Moved by his own writing, Cappeau decided his poem deserved a melody by a master musician, so he sought the help of his friend Adolphe Charles Adams, a Jew.
Not believing Jesus to be the son of God, Adams nevertheless quickly wrote the score to Cappeau’s beautiful words. Being well received, the finished work debuted three weeks later at the Midnight Mass on Christmas Eve.
The church wholeheartedly accepted the piece and it quickly became a favorite for Catholic Christmas services. However, when Cappeau turned his back on the church and became part of the socialist movement, and the church leaders discovered Adams was a Jew, the church suddenly denounced France’s beloved Christmas song.
Even though it was squashed, the song went underground, so to speak, because the people loved it and continued to sing it as it brought hope in their despair.
In 1855, when American writer and abolitionist John Sullivan Dwight heard these words of the Cantique…
Love unites those that iron had chained.
…he decided to translate the carol into English for America and published his version of the carol as “O Holy Night” in his magazine Dwight’s Journal of Music. It found favor especially in the north during the Civil War.
Then, in 1871 in France, the legend goes that on Christmas Eve, amidst fierce fighting during the Franco-Prussian War, a French soldier suddenly jumped out of his muddy trench.
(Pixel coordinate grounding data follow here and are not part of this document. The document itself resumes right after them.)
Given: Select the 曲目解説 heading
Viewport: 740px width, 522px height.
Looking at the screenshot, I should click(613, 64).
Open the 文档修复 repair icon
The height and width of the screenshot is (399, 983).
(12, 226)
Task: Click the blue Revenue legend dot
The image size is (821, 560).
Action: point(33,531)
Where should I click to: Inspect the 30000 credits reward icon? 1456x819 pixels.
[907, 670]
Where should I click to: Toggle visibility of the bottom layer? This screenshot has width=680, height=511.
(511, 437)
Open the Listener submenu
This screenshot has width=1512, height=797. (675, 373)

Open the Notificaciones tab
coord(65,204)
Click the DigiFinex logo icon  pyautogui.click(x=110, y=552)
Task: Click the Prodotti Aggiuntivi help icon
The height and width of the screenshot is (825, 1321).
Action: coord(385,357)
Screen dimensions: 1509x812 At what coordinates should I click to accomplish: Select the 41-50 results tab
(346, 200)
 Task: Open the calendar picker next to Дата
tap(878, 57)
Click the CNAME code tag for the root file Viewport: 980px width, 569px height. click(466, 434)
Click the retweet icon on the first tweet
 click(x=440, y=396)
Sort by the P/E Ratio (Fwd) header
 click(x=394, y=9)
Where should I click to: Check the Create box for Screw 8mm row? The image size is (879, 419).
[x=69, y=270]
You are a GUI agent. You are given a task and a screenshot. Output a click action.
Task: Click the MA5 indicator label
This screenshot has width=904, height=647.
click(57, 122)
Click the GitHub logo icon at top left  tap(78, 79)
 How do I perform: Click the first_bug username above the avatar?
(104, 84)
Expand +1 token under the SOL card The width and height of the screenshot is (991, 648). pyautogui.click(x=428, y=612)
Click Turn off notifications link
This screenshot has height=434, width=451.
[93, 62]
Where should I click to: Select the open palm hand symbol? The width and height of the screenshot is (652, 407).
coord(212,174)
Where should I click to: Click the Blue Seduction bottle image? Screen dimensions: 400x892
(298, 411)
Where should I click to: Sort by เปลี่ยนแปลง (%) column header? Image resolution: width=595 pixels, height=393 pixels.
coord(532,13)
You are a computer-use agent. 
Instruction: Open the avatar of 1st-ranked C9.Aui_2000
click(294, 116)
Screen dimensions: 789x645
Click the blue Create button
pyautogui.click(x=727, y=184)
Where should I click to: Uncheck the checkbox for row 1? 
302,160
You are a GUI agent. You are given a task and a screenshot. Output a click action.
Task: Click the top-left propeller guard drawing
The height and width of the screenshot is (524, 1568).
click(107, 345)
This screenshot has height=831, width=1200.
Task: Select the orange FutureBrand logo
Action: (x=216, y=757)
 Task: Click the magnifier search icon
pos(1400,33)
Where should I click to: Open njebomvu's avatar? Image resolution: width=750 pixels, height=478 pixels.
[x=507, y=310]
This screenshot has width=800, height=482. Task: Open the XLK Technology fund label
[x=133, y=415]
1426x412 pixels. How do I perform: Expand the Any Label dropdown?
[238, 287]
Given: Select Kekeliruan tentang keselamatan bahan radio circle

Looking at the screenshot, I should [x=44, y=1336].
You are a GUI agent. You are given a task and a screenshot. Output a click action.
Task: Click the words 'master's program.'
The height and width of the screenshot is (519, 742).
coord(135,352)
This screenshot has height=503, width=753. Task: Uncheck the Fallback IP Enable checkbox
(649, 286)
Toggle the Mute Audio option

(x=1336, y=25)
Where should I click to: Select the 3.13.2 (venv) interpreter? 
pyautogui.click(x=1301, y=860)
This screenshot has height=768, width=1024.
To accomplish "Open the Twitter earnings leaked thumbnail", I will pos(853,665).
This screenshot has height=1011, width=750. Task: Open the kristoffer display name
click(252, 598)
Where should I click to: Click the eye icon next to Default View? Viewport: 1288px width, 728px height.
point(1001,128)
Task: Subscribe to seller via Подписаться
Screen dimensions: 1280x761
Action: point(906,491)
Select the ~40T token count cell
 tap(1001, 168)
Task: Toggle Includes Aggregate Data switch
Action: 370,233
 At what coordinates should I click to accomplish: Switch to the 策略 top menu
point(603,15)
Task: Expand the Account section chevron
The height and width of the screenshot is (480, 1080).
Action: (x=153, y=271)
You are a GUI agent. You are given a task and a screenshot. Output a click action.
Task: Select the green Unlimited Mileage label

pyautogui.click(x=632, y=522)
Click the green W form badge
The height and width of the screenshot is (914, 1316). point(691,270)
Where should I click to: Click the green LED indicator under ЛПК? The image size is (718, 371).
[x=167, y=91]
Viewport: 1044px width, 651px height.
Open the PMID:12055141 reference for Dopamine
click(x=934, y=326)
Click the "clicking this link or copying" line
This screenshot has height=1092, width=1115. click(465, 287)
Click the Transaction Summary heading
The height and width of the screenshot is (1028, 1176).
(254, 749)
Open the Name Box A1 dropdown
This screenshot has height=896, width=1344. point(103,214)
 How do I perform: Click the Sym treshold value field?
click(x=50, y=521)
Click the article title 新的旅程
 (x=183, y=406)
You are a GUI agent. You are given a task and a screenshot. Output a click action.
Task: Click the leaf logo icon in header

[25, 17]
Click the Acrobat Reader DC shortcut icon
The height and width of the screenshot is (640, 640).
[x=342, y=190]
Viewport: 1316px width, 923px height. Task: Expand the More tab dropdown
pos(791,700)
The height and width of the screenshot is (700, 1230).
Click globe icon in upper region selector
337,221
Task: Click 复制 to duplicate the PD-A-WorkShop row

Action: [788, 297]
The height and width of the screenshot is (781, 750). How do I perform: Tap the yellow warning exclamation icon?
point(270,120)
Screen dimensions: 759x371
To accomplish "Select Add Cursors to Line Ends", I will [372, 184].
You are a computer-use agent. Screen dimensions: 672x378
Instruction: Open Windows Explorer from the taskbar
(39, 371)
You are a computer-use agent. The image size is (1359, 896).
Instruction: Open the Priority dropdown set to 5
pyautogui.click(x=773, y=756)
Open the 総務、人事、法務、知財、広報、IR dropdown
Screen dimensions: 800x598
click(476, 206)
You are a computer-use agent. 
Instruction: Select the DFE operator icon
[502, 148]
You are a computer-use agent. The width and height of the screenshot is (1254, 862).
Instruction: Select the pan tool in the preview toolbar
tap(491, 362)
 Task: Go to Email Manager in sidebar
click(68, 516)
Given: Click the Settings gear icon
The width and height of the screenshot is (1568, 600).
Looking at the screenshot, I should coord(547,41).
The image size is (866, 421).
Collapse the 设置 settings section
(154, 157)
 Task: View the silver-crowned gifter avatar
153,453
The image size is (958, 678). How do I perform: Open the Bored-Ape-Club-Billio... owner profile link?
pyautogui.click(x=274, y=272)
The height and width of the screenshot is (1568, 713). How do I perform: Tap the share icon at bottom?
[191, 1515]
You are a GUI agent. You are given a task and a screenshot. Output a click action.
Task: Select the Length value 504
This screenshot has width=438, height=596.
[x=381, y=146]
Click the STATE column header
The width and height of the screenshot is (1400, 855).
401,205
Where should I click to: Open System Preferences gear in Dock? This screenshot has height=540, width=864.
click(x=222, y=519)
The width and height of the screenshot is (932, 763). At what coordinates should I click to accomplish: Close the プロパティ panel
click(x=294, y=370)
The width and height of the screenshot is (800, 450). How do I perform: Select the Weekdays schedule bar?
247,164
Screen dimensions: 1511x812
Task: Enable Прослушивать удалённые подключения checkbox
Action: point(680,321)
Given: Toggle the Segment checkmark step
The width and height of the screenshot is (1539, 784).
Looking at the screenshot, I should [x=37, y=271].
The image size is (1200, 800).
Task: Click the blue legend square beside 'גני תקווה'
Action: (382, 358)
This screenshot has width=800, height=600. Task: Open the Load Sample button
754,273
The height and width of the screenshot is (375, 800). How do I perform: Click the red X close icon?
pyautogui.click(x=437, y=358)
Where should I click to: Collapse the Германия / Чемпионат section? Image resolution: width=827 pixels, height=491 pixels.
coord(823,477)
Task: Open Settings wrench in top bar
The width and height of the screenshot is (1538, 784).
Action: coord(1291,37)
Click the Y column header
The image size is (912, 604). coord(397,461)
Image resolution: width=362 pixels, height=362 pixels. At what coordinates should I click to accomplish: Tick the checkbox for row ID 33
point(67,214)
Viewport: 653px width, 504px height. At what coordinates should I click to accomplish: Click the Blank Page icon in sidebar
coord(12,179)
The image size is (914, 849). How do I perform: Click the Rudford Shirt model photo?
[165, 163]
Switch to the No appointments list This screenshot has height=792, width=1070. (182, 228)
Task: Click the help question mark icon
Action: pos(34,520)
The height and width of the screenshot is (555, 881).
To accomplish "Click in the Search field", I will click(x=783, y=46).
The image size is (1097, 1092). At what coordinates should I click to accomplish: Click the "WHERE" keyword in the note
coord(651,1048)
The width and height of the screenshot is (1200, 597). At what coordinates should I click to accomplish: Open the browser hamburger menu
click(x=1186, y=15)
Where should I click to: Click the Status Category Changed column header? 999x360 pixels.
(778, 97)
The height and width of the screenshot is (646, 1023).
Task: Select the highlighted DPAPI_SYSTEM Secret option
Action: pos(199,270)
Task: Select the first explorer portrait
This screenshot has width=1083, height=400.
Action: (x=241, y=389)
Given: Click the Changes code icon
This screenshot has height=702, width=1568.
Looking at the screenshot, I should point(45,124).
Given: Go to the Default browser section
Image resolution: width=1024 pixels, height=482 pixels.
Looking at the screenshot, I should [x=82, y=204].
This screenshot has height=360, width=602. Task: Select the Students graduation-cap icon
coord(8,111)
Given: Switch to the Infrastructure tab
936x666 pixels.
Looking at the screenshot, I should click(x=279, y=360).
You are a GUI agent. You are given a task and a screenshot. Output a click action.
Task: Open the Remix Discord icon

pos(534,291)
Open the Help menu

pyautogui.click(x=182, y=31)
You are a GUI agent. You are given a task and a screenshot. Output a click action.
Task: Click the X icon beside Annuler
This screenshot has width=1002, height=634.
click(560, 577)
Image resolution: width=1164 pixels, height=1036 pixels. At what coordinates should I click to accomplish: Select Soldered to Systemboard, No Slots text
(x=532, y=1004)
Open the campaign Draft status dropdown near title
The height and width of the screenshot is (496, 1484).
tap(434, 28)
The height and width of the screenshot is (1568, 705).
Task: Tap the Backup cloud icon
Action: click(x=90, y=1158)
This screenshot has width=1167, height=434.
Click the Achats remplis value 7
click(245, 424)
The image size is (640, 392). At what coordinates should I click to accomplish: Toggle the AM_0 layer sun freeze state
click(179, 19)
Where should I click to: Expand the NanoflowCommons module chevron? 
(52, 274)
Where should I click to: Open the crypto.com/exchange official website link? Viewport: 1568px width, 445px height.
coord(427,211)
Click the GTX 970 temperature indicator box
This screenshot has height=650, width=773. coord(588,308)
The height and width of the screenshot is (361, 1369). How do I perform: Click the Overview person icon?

With no weapon in his hands, he lifted his eyes to heaven and began singing the “Cantique de Noel.”
After the French soldier completed all three verses, a German infantryman climbed out of his trench and answered with lines from Martin Luther’s “From Heaven Above to Earth I Come.”
After this jubilant display, the fighting stopped for twenty-four hours as both sides observed a temporary peace in honor of Christmas day. The ceasing of war’s despair, if only for a short while, allowed a ray of hope.
The thought of Christmas despair at wartime reminds me of…yes, once again…another episode of the wartime M*A*S*H series.
In one Christmas episode, Charles Emerson Winchester III, a.k.a. Snootyface, is depressed, “waxing nostalgic” as he calls it, and would much rather be at home in Boston with his family gathered around the fireplace, with all its “utter civility.”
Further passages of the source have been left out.